We therefore repassed the Sibyl's Cave, and returning to the Lucrine Lake, again embarked, and proceeded along the shore to the foot of Nero's Palace, where the sand under the sea water is so hot, that we could scarcely touch it. The effect of subterraneous fire.

The baths are above. These are several large chambers, divided into different apartments for the men and women, with two subterranean passages leading to the water, which unite at the distance of two hundred yards from the spring. Here the heat is so excessive and insupportable, that it is supposed no longer necessary to continue the separate passages, since even should persons of different sexes advance thus far, there is no danger of their being noticed by each other, for to get here cost us great pain; and all our clothes, in a few seconds, were wet through with perspiration.

This is what they call bathing, for nobody can bear the water. One of our guides, for a pecuniary reward, brought a little in a bucket, and boiled some eggs in it, which were afterwards served at our table in a shady spot on the adjoining classic ground; and we crowned this grateful repast with the health of a favorite fair, in a smiling bumper of real Falernian, from the very vineyards which have been celebrated by Horace. The wine was remarkably good, and the heavenly toast gave it a still higher flavour. I am convinced that it would have found its way to England, had not the Italians lost the art of preserving it. One must therefore either drink it new or sour.

About two miles from Nero's Baths, we were shewn the Temple of Diana, a large dome, one half of which was destroyed by an earthquake, the other remains. The Temple of Mercury is on the opposite side of a modern bridge. The dome is still entire, and is seventy feet in diameter. It has a similar effect to the whispering gallery at St. Paul's. Part of the roof is lined with common mosaic. The walls of the different out-offices are still standing, and the court has been lately planted with lemon and orange trees, which, in time, will add greatly to the beauty of its appearance. This spot seems to have been particularly sacred, for not an hundred yards further is a large octagon tower, the remains of a Temple of Venus Genetrix, but no other vestige of it is left.

Here we again embarked, and after rowing some little way along the shore, landed and walked to the top of a hill, from which we had a view of the Elysian Fields, and of Lake Acheron below us. The lake is changed, like Avernus, but the Elysian Fields are still a beautiful wilderness. On our way we passed several ancient burying-places, and a variety of other ruins--ruins in the truest sense of the word, for the whole is an heap of rubbish.

A little beyond this is the famous reservoir constructed for the use of the Roman Navy. The roof is supported by forty-eight square pillars, with a proportional number of arches, something in the style of the Nun's Cistern at Gibraltar, but on a scale so much more grand, that it would contain above an hundred times the quantity of water.

From thence we proceeded through a vineyard to an amazing subterraneous building, supposed to have been Nero's prisons. The gallery is about twelve feet high, and nine wide.
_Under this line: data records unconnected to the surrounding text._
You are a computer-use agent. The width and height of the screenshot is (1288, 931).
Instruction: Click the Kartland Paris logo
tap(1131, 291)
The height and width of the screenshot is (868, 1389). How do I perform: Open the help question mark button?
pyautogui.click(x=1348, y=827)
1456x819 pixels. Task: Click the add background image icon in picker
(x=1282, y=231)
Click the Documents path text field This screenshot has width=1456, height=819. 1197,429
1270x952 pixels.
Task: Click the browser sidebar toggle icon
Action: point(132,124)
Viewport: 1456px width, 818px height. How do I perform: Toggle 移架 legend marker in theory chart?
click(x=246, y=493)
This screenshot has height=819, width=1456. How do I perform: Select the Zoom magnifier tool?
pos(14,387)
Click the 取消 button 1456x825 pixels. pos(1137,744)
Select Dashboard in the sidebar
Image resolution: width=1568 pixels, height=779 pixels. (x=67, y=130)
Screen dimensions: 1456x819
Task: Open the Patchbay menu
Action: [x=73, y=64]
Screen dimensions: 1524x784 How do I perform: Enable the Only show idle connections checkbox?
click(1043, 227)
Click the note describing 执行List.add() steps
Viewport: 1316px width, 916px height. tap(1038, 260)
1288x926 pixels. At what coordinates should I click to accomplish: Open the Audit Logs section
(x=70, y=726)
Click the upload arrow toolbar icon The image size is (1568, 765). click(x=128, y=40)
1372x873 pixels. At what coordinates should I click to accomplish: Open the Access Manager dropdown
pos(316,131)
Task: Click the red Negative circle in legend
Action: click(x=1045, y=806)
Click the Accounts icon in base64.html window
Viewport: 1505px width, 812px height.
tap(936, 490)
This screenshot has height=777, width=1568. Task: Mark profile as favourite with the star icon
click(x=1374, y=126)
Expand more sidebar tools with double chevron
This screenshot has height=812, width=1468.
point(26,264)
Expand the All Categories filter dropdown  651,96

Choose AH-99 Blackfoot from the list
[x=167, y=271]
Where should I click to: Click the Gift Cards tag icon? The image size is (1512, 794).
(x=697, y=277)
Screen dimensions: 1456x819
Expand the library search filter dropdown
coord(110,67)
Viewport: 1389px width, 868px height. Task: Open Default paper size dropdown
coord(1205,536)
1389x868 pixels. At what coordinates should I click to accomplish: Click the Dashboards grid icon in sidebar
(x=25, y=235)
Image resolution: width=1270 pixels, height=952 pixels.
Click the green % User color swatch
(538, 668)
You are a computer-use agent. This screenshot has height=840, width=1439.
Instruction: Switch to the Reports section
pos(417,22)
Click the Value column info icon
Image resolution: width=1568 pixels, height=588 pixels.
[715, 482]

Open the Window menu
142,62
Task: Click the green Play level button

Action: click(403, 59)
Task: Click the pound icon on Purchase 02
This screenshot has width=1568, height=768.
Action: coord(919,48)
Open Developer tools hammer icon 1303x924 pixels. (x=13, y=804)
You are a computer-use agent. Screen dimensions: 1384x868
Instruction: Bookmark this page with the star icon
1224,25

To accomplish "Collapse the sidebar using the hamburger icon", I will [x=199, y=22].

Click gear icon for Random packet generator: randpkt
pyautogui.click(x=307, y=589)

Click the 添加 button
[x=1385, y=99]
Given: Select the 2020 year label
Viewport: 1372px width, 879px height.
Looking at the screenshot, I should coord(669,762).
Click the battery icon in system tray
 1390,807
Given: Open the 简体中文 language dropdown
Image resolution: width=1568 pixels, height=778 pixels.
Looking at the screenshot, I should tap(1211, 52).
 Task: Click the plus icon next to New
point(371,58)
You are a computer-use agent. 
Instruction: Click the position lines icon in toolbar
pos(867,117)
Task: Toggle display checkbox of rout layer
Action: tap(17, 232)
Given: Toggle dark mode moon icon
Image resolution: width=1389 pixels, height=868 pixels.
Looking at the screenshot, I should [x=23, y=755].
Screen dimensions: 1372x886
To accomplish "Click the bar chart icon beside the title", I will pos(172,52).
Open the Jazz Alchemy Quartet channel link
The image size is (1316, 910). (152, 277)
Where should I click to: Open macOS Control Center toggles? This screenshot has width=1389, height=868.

We were told that it proceeds in a right line from the entrance to the sea, and is divided into near an hundred apartments; but as it is full of stones, and as the air is said to be prodigiously hurtful, we could not prevail on our guide to descend to any distance in this direction, but, turning to the left, we entered a range of apartments in the form of a cross, which we supposed were for the officers, as the partition walls are only carried to within two feet of the arch. In the inmost fourteen bronze lamps were found. The niches they stood in still remain. On striking the ground, it returned a hollow sound, as if there was a range of prisons beneath.

As soon as we returned to day-light, we descended to the sea-side, to the tomb of Agrippina. It is an arched vault, fifteen feet long, and nine wide, almost filled up with rubbish. The walls are covered with elegant basso-relievo miniature figures, in small squares, remarkably neat and beautiful; one represents a female deity, with extended wings, soaring in the air; two others are women reclining on a couch, but so choaked up with smoke and soot from the torches, that it is impossible to determine who they are: the workmanship, however, one easily perceives, exhibits the hand of a capital master, who has displayed so much taste, beauty and harmony, that we are almost tempted to forget Agrippina's crimes; and, in pitying her fate, we redouble our horror at the inhuman parricide who sent her to her tomb.

It is not known by whom this monument was erected; and I think it not improbable, that it might have been ordered by Nero himself, since he is reported to have said, that, had he known how beautiful his mother was, he never would have destroyed her.

Having now seen every thing on the coast of Baia, we returned to Puzzoli, and, to our inexpressible concern, found that it was too late to continue our excursion to Cuma.